*** Opening of DATA PROVIDED ***

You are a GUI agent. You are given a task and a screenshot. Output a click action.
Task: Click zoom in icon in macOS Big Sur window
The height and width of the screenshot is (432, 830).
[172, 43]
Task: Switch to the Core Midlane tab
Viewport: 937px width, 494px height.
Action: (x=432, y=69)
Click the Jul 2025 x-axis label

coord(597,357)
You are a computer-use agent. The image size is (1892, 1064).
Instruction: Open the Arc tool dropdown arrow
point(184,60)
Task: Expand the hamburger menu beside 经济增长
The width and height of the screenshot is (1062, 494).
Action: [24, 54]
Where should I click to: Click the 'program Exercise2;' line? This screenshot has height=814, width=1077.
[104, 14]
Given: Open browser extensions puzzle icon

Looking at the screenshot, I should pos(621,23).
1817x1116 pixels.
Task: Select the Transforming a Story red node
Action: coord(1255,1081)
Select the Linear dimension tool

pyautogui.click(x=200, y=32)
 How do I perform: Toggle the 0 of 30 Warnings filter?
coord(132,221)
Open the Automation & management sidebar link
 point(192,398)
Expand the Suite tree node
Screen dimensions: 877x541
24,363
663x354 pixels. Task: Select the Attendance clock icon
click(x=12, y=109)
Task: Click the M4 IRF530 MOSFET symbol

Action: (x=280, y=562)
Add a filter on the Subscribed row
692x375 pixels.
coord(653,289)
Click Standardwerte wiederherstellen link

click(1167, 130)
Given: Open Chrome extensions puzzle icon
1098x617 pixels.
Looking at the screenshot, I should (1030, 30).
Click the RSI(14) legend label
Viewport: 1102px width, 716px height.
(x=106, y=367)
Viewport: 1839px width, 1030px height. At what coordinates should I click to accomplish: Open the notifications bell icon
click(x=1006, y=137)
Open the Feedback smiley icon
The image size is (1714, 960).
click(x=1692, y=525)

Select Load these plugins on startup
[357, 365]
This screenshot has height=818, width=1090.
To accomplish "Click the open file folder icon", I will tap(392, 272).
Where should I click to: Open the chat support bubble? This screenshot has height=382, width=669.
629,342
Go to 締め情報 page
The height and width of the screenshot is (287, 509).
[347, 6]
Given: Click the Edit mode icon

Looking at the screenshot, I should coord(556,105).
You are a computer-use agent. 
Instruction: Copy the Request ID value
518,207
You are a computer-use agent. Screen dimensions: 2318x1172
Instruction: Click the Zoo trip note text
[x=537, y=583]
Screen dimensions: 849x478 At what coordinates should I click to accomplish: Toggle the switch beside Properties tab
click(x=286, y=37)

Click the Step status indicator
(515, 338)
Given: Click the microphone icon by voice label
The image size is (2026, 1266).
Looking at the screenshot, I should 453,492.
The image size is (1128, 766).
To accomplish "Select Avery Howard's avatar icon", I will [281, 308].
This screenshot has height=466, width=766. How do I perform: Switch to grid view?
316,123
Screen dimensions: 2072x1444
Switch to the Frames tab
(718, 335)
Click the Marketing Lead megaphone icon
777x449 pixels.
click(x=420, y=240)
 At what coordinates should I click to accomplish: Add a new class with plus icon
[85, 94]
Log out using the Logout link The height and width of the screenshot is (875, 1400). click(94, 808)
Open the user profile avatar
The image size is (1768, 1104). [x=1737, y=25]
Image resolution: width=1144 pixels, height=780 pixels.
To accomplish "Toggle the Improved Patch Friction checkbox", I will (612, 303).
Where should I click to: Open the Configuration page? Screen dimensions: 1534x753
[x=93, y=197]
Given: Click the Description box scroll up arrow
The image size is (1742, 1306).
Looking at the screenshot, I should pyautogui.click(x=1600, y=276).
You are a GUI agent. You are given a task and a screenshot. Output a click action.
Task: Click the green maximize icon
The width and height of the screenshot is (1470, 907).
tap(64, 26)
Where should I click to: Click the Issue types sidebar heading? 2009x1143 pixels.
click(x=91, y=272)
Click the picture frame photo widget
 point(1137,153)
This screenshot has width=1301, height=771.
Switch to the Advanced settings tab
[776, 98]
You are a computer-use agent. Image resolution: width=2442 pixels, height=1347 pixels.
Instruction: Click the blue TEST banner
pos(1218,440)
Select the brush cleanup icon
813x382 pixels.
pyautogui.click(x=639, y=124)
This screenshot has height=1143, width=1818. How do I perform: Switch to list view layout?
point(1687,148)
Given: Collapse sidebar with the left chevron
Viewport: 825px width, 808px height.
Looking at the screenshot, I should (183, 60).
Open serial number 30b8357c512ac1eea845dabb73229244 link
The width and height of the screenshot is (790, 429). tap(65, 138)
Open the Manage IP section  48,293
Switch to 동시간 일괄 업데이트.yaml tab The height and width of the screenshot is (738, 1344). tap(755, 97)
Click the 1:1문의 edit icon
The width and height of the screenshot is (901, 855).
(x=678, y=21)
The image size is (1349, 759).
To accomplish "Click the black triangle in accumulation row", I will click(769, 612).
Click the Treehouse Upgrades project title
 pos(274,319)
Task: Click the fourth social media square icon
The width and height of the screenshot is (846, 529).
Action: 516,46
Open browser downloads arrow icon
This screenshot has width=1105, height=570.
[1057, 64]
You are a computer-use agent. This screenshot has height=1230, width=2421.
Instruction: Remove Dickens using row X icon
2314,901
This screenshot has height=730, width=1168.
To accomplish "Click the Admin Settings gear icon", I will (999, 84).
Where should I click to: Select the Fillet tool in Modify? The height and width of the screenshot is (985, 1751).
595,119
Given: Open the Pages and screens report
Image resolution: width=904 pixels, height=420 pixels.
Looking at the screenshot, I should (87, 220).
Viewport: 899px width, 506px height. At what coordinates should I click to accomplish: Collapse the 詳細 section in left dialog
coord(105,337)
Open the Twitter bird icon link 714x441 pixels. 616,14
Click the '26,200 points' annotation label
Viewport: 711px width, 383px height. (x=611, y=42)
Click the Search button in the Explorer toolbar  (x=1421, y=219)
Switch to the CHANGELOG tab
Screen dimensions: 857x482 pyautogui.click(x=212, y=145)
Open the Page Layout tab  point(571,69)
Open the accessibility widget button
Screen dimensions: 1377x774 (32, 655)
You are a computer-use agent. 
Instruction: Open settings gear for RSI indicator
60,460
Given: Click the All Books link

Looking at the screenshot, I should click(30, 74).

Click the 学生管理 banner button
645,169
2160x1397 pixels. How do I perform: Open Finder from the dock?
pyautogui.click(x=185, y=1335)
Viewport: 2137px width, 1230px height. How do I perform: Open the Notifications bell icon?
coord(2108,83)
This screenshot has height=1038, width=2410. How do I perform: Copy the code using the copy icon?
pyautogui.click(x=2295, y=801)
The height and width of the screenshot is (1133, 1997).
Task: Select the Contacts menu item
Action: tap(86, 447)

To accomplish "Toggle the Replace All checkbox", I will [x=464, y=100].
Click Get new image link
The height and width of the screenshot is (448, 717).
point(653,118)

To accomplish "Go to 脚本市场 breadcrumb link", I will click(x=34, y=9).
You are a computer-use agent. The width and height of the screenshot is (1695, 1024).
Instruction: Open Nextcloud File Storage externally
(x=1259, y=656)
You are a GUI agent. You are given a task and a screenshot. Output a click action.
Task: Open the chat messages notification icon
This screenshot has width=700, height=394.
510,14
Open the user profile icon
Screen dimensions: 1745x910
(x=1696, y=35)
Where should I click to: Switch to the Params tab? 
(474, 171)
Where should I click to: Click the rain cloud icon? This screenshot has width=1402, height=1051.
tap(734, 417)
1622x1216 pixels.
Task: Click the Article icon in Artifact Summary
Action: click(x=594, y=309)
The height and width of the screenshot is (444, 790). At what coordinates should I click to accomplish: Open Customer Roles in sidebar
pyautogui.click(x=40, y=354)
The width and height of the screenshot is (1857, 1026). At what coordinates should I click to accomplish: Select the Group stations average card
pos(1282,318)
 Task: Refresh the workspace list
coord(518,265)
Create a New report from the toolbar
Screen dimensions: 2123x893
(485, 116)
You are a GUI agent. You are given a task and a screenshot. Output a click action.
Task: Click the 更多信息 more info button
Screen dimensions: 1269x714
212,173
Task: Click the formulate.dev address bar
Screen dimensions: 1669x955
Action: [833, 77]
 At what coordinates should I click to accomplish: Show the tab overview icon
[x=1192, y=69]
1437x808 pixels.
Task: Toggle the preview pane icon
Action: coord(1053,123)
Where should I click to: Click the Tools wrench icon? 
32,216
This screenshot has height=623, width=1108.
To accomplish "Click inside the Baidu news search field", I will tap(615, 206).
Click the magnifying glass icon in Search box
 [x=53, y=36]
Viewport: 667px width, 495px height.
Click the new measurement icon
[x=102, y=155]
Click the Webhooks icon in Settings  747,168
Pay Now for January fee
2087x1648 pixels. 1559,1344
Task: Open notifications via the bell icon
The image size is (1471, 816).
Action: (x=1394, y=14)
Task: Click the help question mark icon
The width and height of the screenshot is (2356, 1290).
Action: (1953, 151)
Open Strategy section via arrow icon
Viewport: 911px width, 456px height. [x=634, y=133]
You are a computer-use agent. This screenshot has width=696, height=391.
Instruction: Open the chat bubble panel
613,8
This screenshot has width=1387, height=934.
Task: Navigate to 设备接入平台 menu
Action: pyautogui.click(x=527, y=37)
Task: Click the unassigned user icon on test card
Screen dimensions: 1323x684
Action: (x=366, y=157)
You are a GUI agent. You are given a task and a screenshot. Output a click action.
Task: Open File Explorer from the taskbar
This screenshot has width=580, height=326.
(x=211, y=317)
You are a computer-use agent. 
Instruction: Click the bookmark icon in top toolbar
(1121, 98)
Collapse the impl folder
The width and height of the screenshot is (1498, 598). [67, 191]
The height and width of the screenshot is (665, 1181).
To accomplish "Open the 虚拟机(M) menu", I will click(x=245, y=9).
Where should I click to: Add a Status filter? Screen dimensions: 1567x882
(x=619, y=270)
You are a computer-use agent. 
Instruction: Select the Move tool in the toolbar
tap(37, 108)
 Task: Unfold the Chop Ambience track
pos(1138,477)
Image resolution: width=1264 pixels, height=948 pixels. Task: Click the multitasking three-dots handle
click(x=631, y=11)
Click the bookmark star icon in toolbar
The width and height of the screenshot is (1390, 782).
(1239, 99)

*** Close of DATA PROVIDED ***

• [WORK REQUEST] Look through the listing, and copy each line in which the string "Explorer" turns up.

• [RESPONSE TO THIS EXERCISE]
Click the Search button in the Explorer toolbar  (x=1421, y=219)
Task: Open File Explorer from the taskbar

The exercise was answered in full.